> _Supplied information_:
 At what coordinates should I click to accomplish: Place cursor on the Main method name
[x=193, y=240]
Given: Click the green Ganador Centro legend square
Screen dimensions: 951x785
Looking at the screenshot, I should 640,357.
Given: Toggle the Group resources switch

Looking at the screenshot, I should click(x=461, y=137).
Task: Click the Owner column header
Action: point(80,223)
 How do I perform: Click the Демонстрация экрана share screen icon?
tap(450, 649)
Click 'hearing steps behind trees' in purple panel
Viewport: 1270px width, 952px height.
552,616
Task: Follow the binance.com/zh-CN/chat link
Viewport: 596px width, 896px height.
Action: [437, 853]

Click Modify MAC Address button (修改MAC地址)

> _Required action_: Exactly the lines from the one holding "Task: Follow the binance.com/zh-CN/chat link" through the end of the data are to be repeated, with both ends included.

> _Solution for this exercise_:
Task: Follow the binance.com/zh-CN/chat link
Viewport: 596px width, 896px height.
Action: [437, 853]

Click Modify MAC Address button (修改MAC地址)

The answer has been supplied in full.